In his report that went to External Relations Minister Ian Gorst, John Mills outlined the progress that had been made in the charity sector in the past year.

Thirty-six charities were successful in registering this year, with assets worth £76 million. However, in total, between 350 and 400 charities are registered, with assets worth a billion pounds.

Mr Mills said: ‘Already, at the end of 2018, the register revealed assets available to 36 Jersey-registered charities which were nearer a hundred than 50 million pounds; extrapolating that to the likely eventual steady-state number of registrations, say, somewhere between 350 and 400, the asset base of the charity sector may, overall, be a billion pounds. We never quite knew this, and the details will have to wait for another year, but it may go some way to explaining why the voluntary sector in the country is, generally speaking, as vibrant and varied as it is, even as the taxpayer struggles to fund so much else.’

Of the 36 charities registered last year, 21 operate solely in Jersey, 11 in both Jersey and the UK and four abroad, although they are based in Jersey.

Mr Mills added that the commission had been busy processing a large number of applications.

He said: ‘By the end of the year, no less than 434 applications for registration had been made, perhaps a slightly remarkable number for so small a country, and the process of registration was in train.’

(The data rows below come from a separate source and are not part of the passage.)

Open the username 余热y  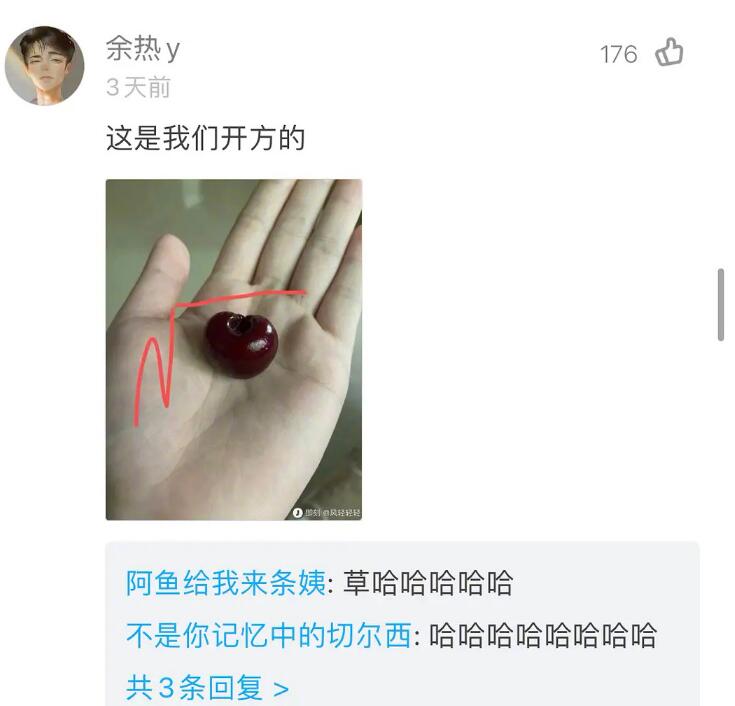pos(143,49)
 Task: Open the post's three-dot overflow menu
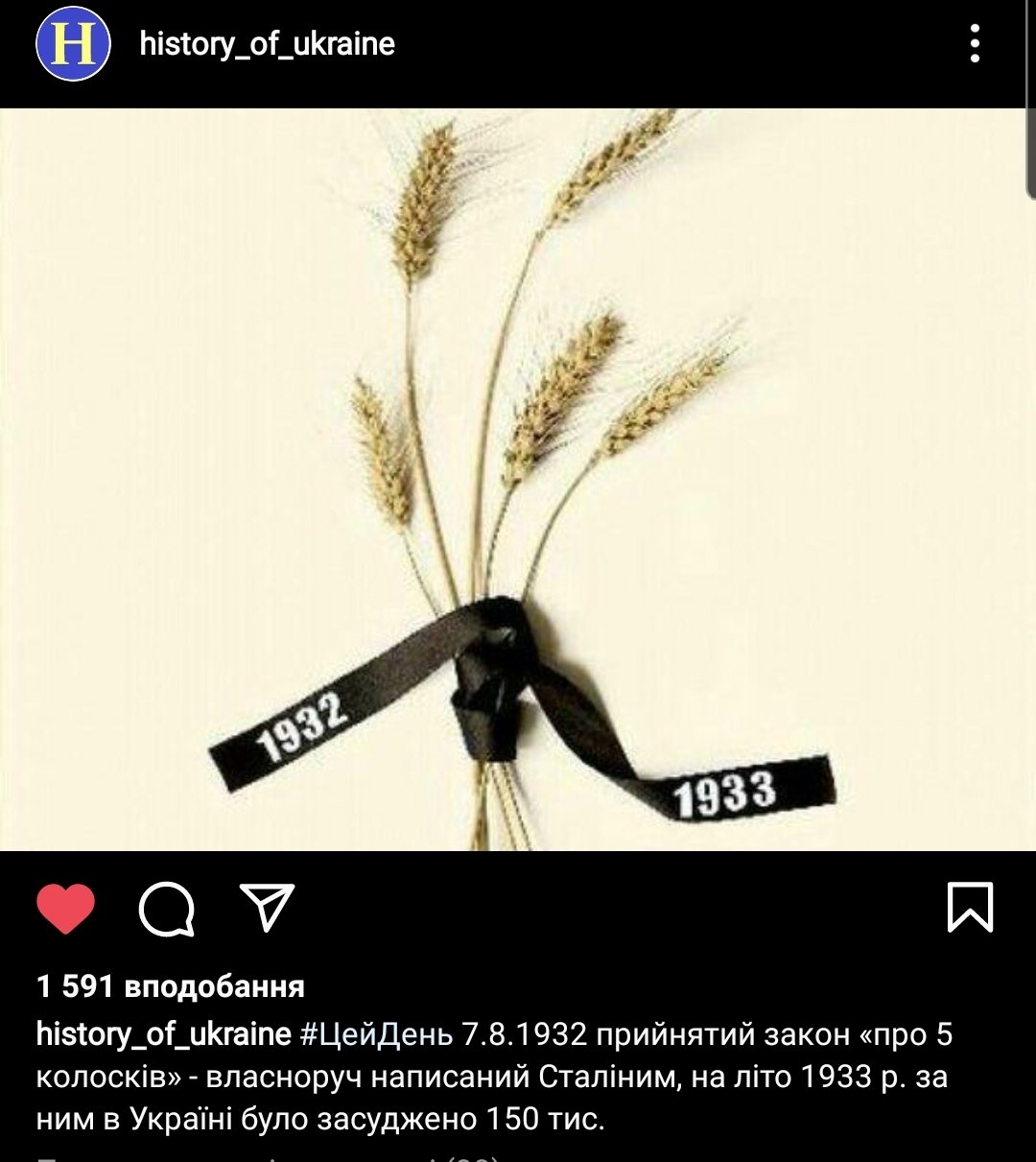[x=975, y=44]
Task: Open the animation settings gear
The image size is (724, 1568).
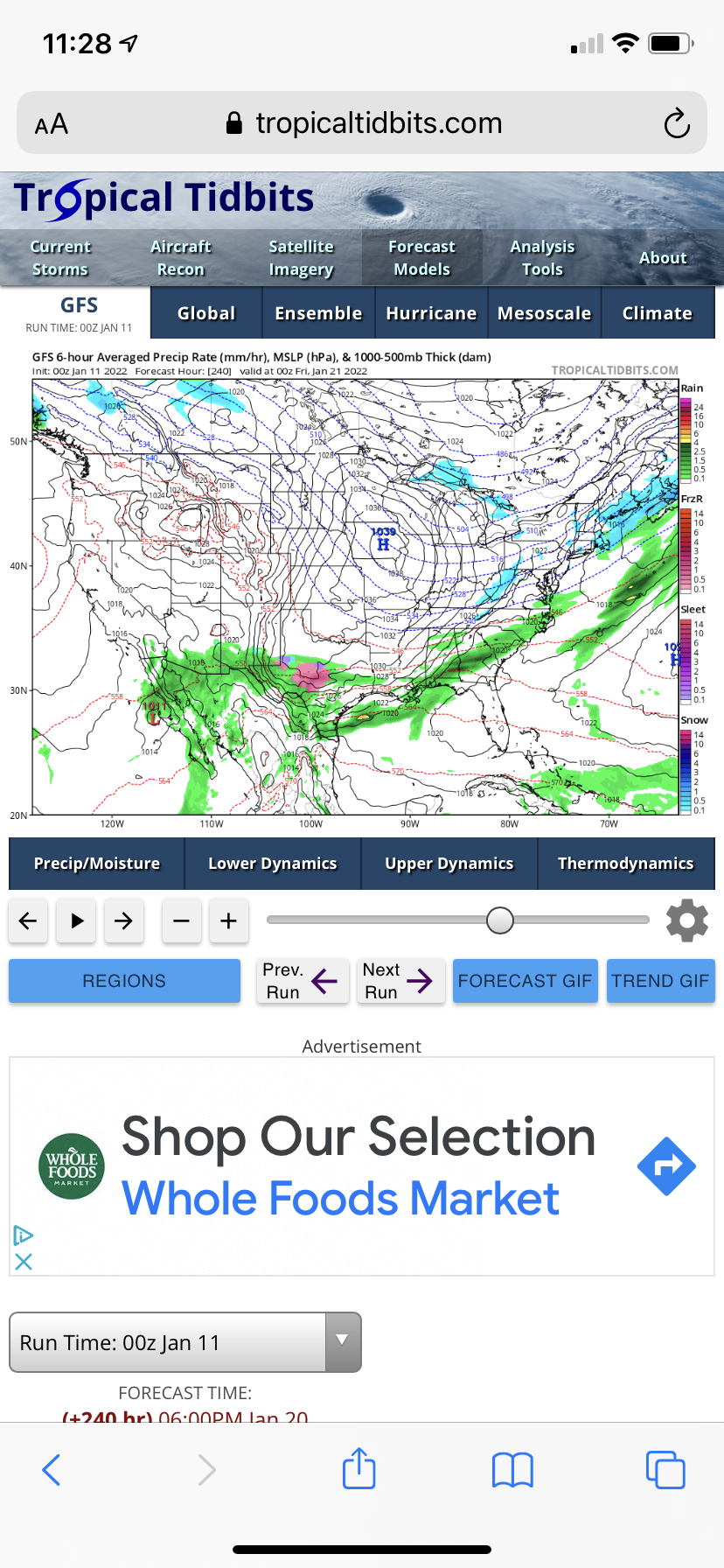Action: pos(687,920)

Other findings in the report show that the commissioner and his office cost £148,000 in 2018, with 75% of the funds being spent on remuneration.

Figures also showed that 71% of Jersey adults had confidence in the Island’s charities, compared with 58% for the judiciary and 28% for the government.


One thing Mr Mills wants to continue to encourage is transparency from charities by publishing documents and accounts.

It is something that most do, but he insists there is still a bit of work to be done.

He added: ‘Quite a few full sets of accounts are available on the websites of registered charities, but it is evident that practice in this regard is not uniform.